Responding to the desires of the community to both gain a useful structure and forge a connection to the site’s rich history, we designed the reuse of the Joseph Cooper House ruin as a party pavilion subtly embedded with rich historic content. The pavilion roof provides shelter from the rain; a table and benches
provide seating; a grille invites picnic festivities. Etched surfaces throughout the building and site depict the history of Camden and the lives of the home’s inhabitants. The etched surfaces describe events in multiple overlapping ways through both text and pictures - accessible to both young children and well-read adults.
Our design celebrates the site’s history and embraces those who now inhabit the environs and claim the neighborhood as their own – it belongs to North Camden today.
1) ILLUSTRATED MAP_ Printed on the floor of the new patio to provide a sense of place and geographic context for the visitor, the map depicts Camden through time. The bubbled images describe a more intimate view and list date and factual information.
2) TABLE PLACE SETTING_ A vignette made up of text and images is stamped into the concrete table top. The vignette illustrates a fictitious gathering to introduce visitors to some of the people who once lived or worked at Pyne Poynt.
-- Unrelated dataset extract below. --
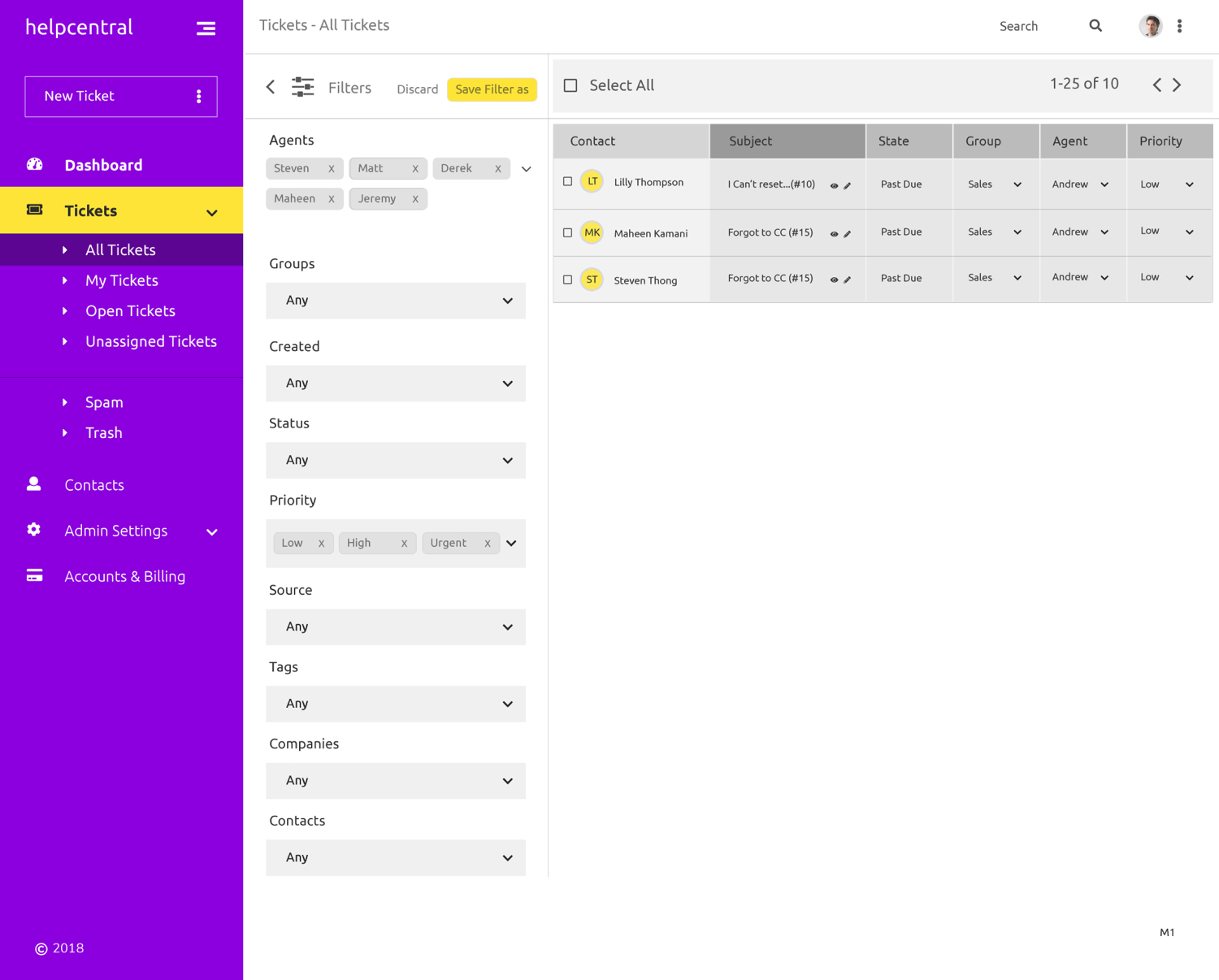Tick the checkbox for Lilly Thompson's row
1219x980 pixels.
[x=568, y=182]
The table is stamped with images of a meal almost over with dining implements strewn about. Each of ten plates represent a different character. Each character’s plate is stamped with their name, a symbolic image, general date information, and a brief descriptive statement. The juxtaposition of characters from different time periods provides context for the visitor regarding the changing nature of Pyne Poynt from the 1680s to the 1920s.
3) OUTBUILDING FOOTPRINT TIMELINE_Historical content embedded in the ground plane at each “outbuilding”
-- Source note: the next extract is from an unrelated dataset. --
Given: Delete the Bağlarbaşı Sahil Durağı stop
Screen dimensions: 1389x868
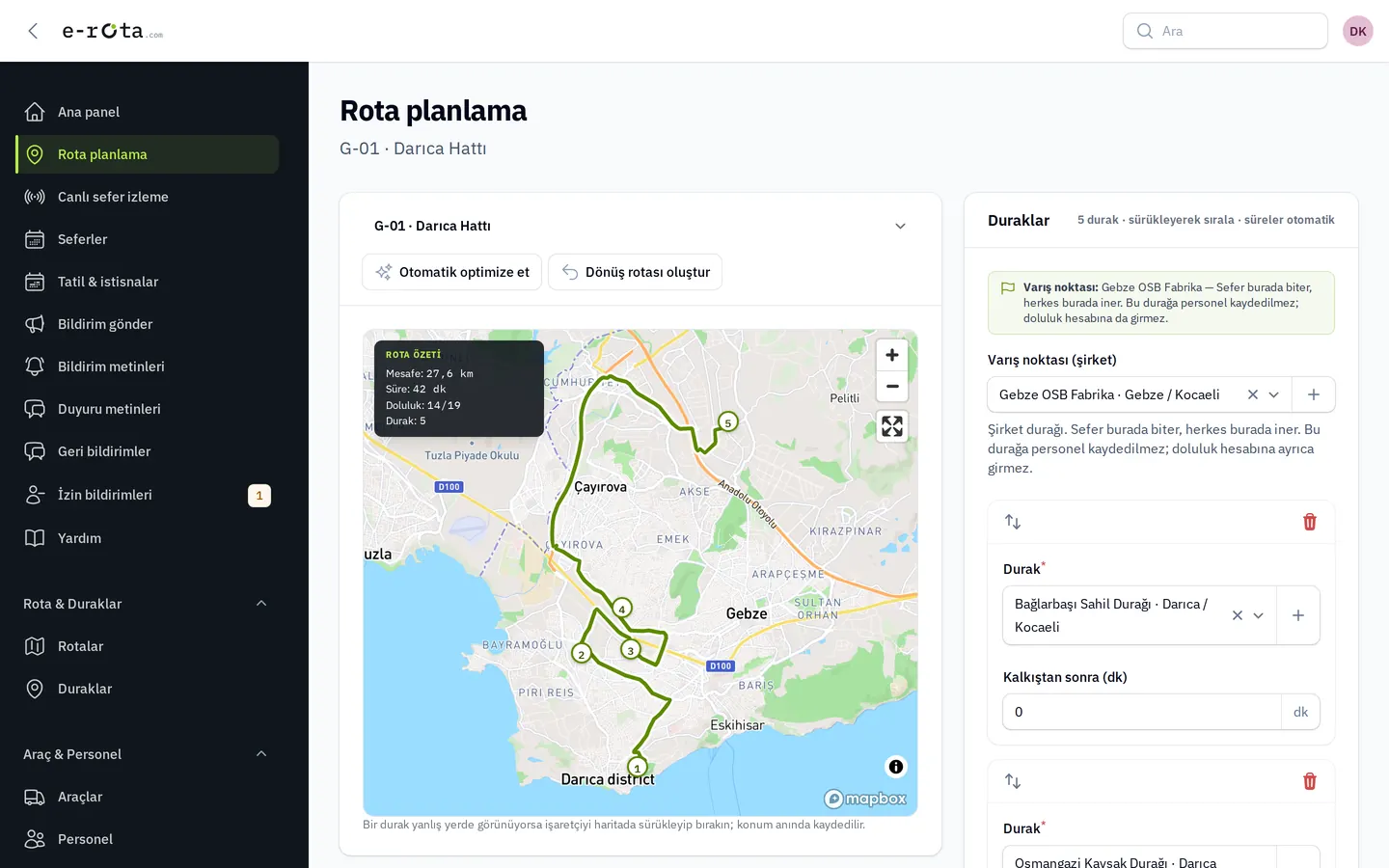Looking at the screenshot, I should pos(1310,522).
location provides cultural context regarding the civic
significance of the Pyne Poynt as well as the associated lives
introduced within the table vignette collage. Landscape elements of granite slab are embedded in the ground etched with text large enough to be easily legible for the casual walker. The corners of each outbuilding are dated with the time frame the building existed on site and the text ringing the pad describes events during that time period.